▶ Work to complete: Transcribe every line of the material below word for word, leaving out the pictures.

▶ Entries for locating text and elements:
--------

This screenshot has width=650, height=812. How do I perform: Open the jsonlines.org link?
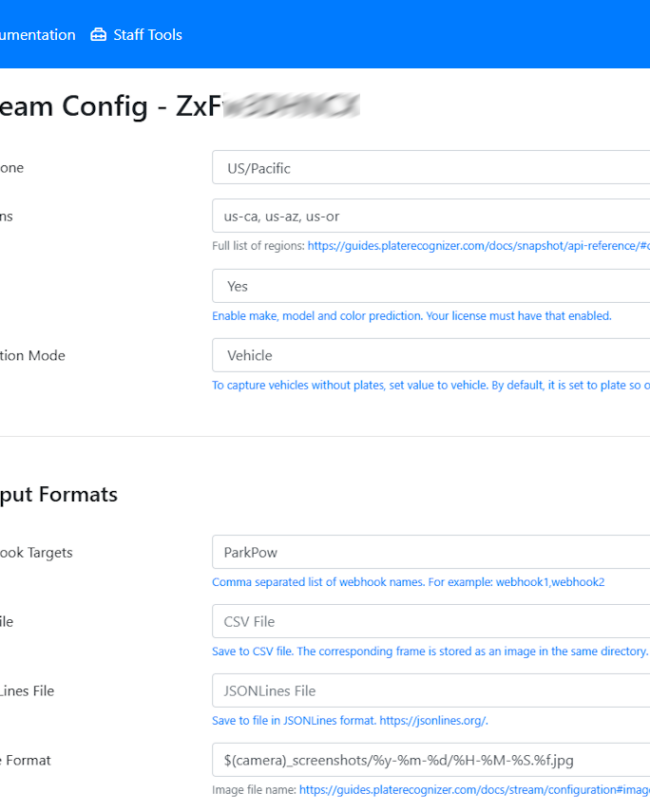click(x=434, y=720)
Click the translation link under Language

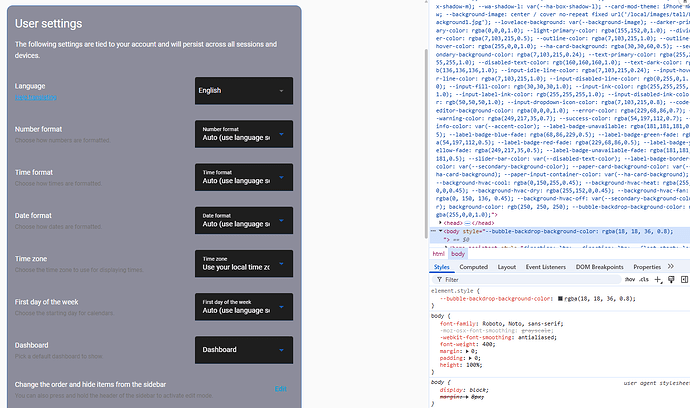coord(36,98)
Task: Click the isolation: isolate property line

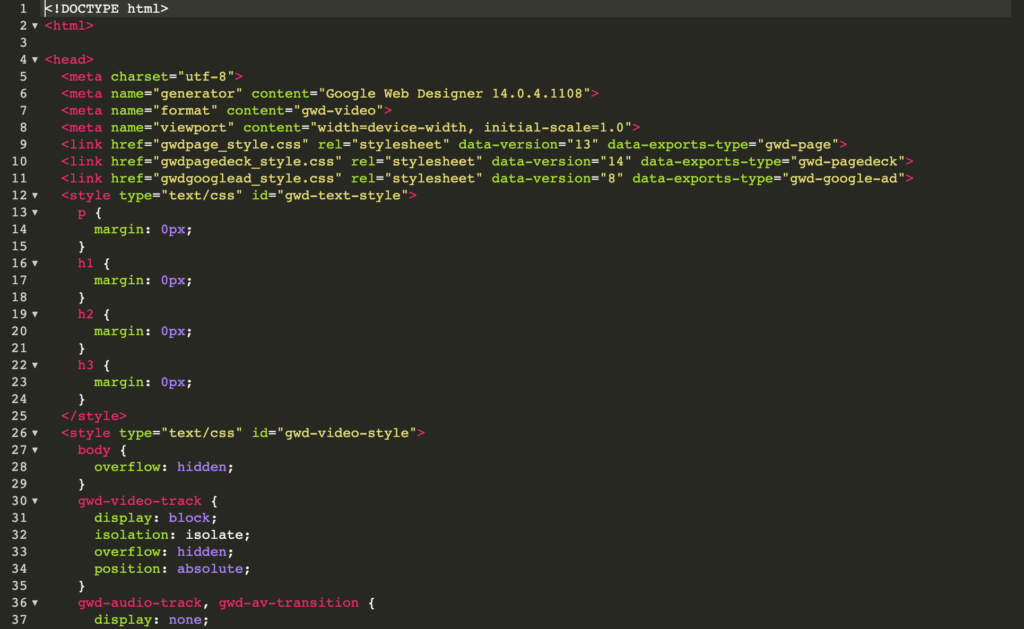Action: [172, 535]
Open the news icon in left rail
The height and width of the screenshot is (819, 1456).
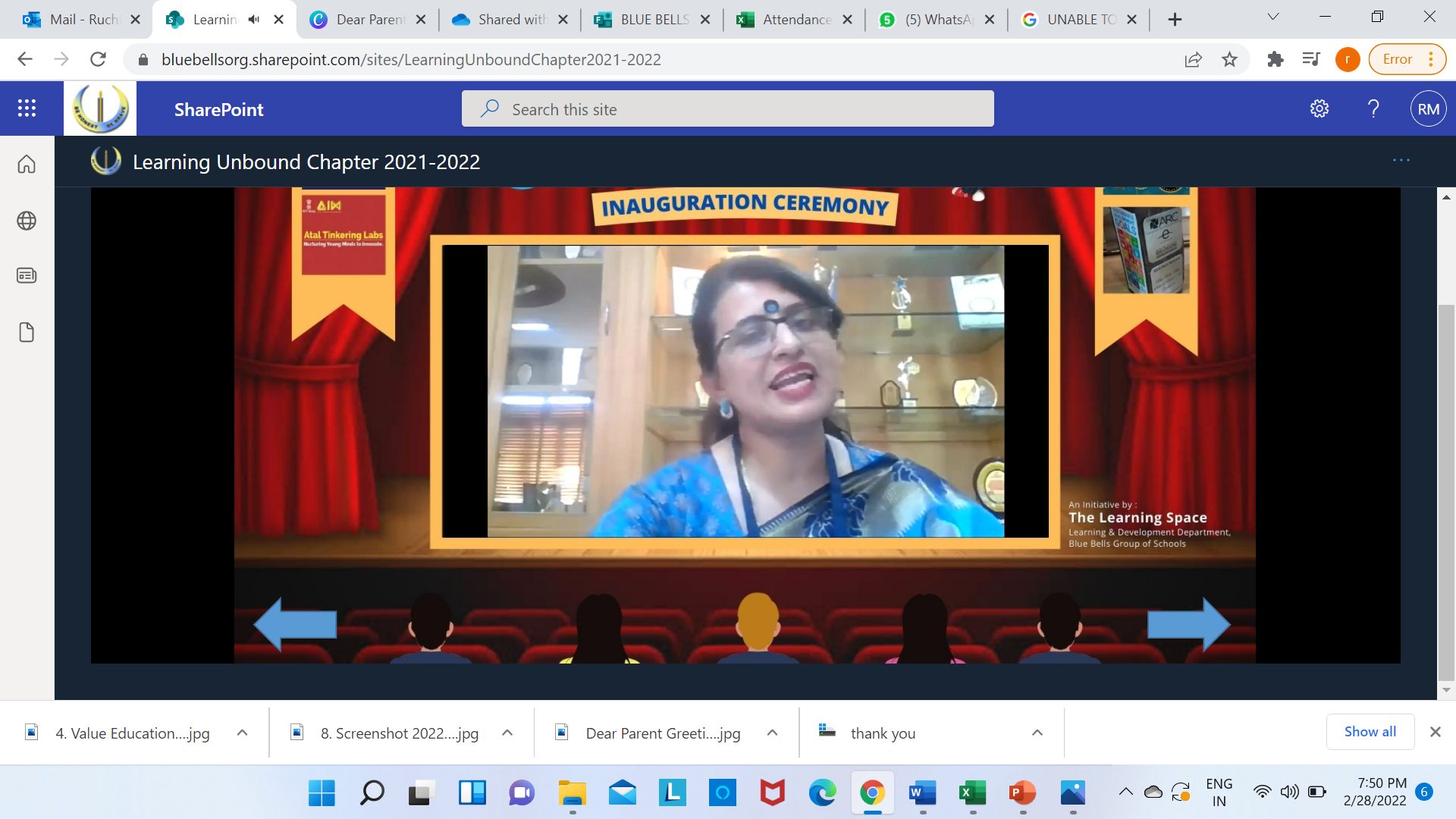click(27, 275)
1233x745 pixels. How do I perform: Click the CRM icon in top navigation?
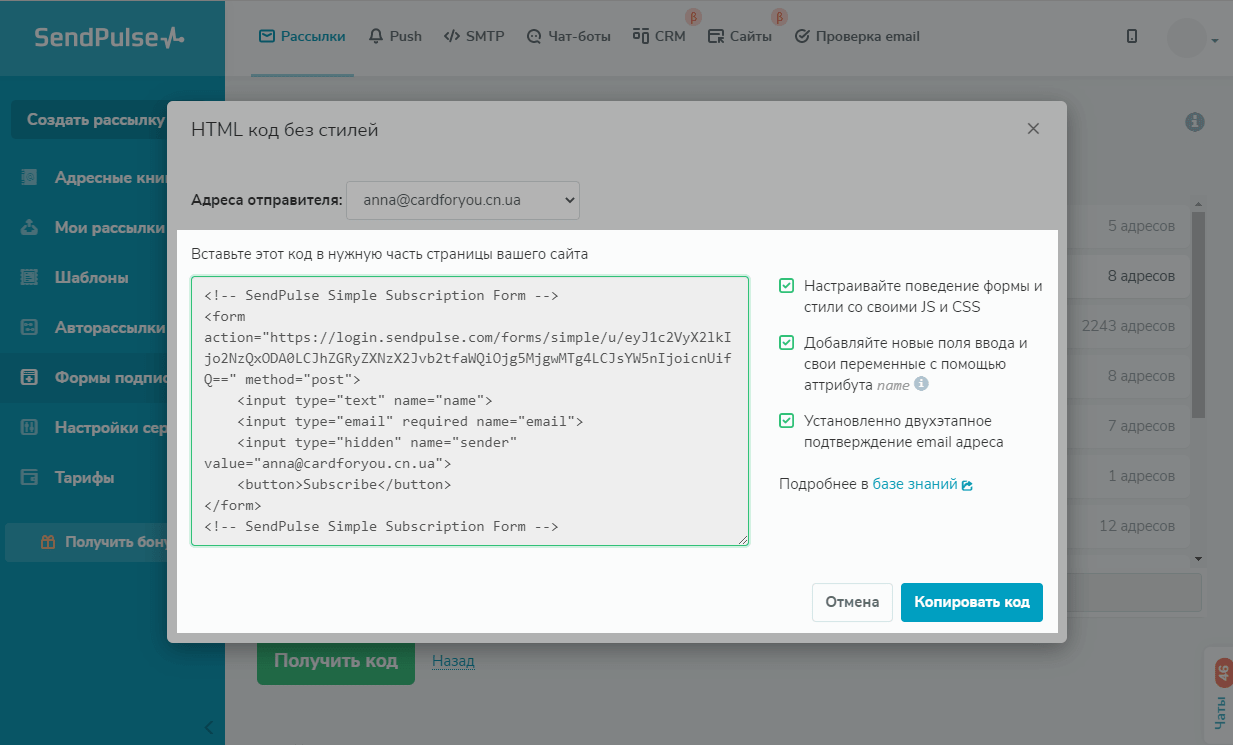point(642,37)
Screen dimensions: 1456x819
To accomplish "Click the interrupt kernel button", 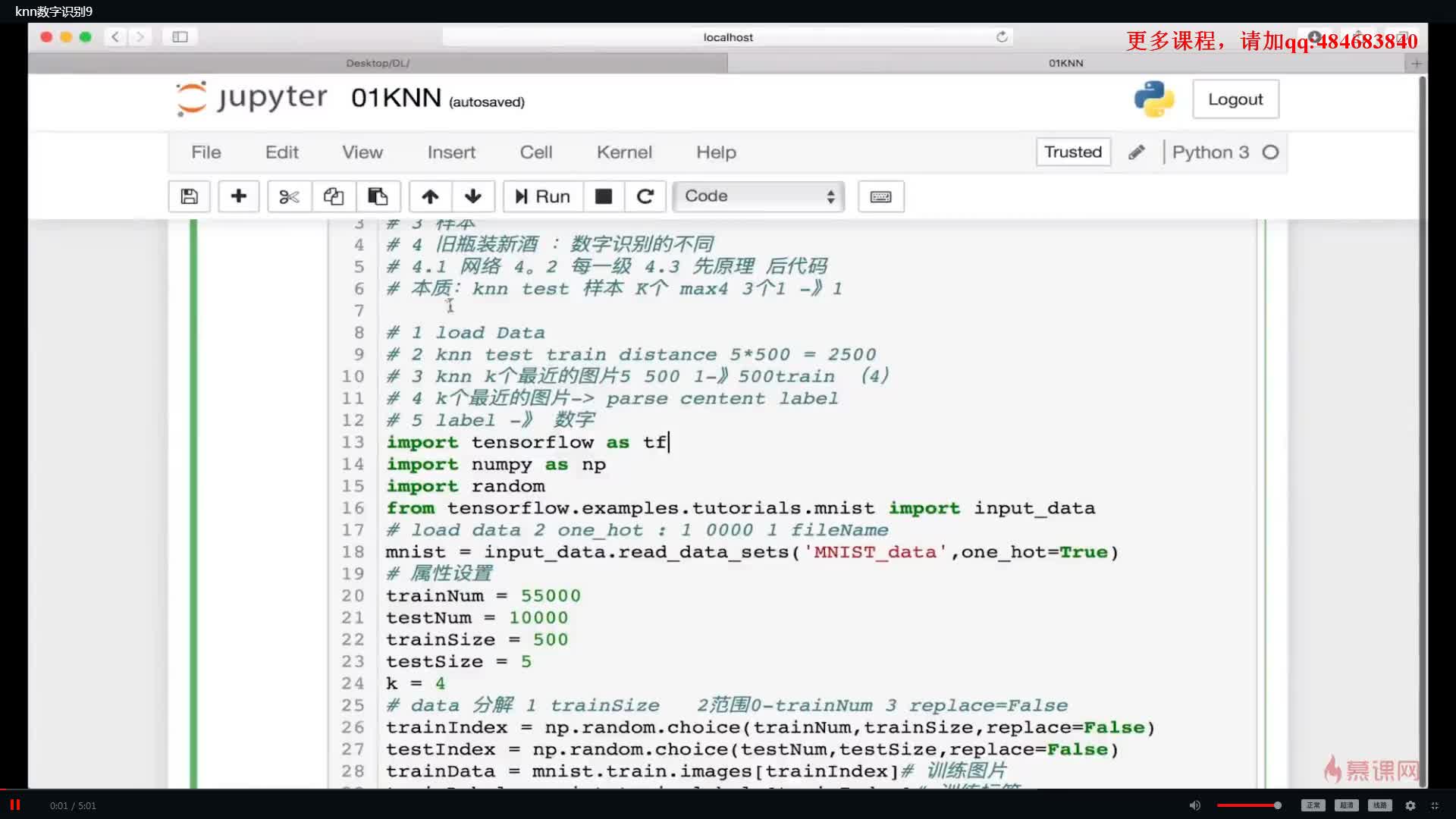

--------

▶ Answer for the task:
This screenshot has width=650, height=812. How do I perform: Open the jsonlines.org link?
click(x=434, y=720)
Click the translation link under Language

coord(36,98)
Task: Click the isolation: isolate property line

Action: [172, 535]
Open the news icon in left rail
The height and width of the screenshot is (819, 1456).
click(27, 275)
1233x745 pixels. How do I perform: Click the CRM icon in top navigation?
point(642,37)
Screen dimensions: 1456x819
To accomplish "Click the interrupt kernel button", 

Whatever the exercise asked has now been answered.